Leer jezelf verder werken in Cabri3D. Maak een balk, een piramide en enkele andere ruimtelijke figuren. Probeer de figuren in de voorbeelden na te maken. En gebruik af en toe Cabri3D in de volgende opgaven.


Verwerken

  1. Teken een balk `OABC.DEFG` (of maak hem met Cabri3D) met `A(6, 0, 0), C(0, 4, 0)` en `D(0, 0, 4)`. Punt `P` is het midden van `AE` en punt `Q` is het midden van `DG`.
    1. Stel een vectorvoorstelling van lijn `PQ` op.
    2. Stel een vectorvoorstelling van vlak `ACD` op
    3. Stel een vergelijking van vlak `ACD` op.
    4. Toon aan dat lijn `PQ` evenwijdig is met vlak `ACD`.
    5. Bereken de afstand van punt `F` tot vlak `ACD` in twee decimalen nauwkeurig.
    6. Onderzoek of de lijnen `PQ` en `BG` elkaar snijden.

  2. Gegeven is de kubus `OABC.DEFG` met `A(4, 0, 0), C(0, 4, 0)` en `D(0, 0, 4)`. Punt `P` is het midden van `EF`. Het vlak `V` gaat door punt `G` en staat loodrecht op lijn `OP`.
    1. Stel een vergelijking op van vlak `V`.
    2. Stel een vectorvoorstelling op van vlak `V`.
    3. Bereken de snijpunten van vlak `V` met de ribben van de kubus.
    4. Je kunt nu vlak `V` in de kubus tekenen.
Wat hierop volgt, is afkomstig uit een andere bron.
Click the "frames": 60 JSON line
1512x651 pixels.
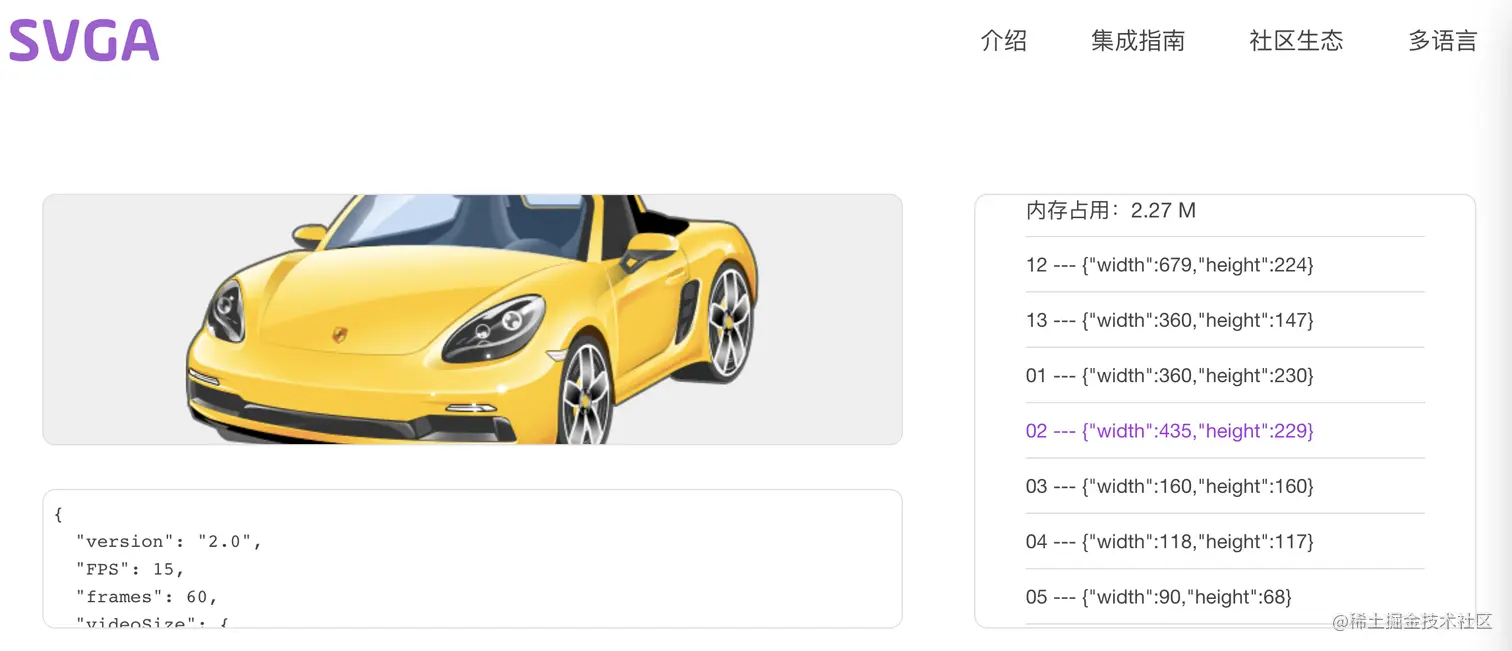147,597
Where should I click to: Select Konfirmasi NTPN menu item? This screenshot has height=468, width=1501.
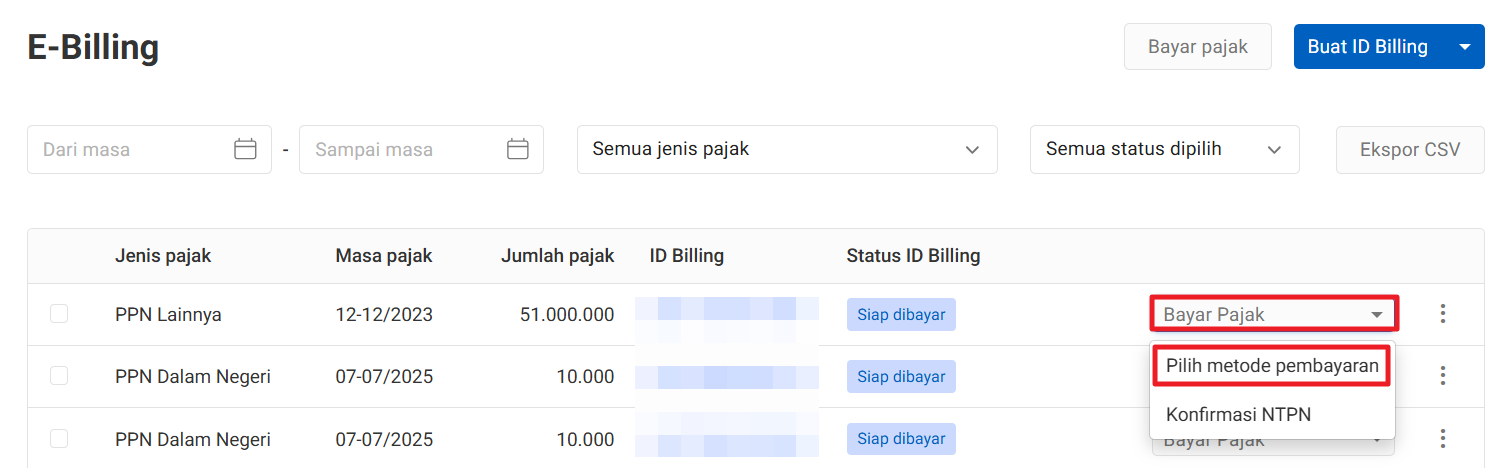click(1238, 414)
Stel vectorvoorstellingen op van de snijlijnen van vlak `V` met de kubus.
    5. Bereken de snijpunten van vlak `V` met de drie coördinaatassen.
    6. Bereken de afstand van punt `P` tot vlak `V`.
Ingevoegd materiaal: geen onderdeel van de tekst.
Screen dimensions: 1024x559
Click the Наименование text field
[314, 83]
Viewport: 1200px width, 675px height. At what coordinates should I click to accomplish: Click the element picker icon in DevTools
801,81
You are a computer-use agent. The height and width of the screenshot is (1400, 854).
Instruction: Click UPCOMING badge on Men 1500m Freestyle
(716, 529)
  3. `Delta ABC` is gegeven door `A(a, 0, 0), B(0, b, 0)` en `C(0, 0, c)`.
    1. Bereken de coördinaten van het zwaartepunt `Z` van deze driehoek.
    2. Bereken de afstand van `O` tot `Z`.
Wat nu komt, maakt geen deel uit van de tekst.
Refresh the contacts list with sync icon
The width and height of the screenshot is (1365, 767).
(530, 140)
  4. Hieronder wordt de positie van een punt `P` in de ruimte beschreven. Omdat de coördinaten van `P` nog variabelen bevat, beschrijft het punt een lijn of een vlak. Bepaal ingeval `P` een lijn beschrijft een vectorvoorstelling van die lijn en bepaal ingeval `P` een vlak beschrijft een vergelijking van dat vlak.
    1. `P=(1+p+q, p+2q, p)`
    2. `P=p(2, 1, -3)+q(-4, -2, 6)`
    3. `P=(1-p+3q, 4-p+q, -1+2p-4q)`
    4. `P=(1, 0, 1)+p(2, -3, 4)+q(-1, 0, 0)`
    5. `P=(1-p, 2+p, 0)`

  5. Gegeven is de regelmatige vierzijdige piramide `T.OABC` met `A(4, 0, 0), C(0, 4, 0)` en `T(2, 2, 6)`. Punt `P` is het midden van ribbe `OT`.
    1. Het vlak `V` door `A`, `B` en `P` snijdt ribbe `CT` in punt `Q`.Bereken de coördinaten van `Q`.
    2. Toon aan dat vierhoek `ABQP` een trapezium is.
    3. Bereken oppervlakte van vierhoek `ABQP`.
    4. Bereken de afstand van `T` tot vlak `ABQP`.
    5. De vlakken `ABT` en `OCT` hebben een snijlijn `l`. Bereken het snijpunt van `l` met het `Oxz`-vlak.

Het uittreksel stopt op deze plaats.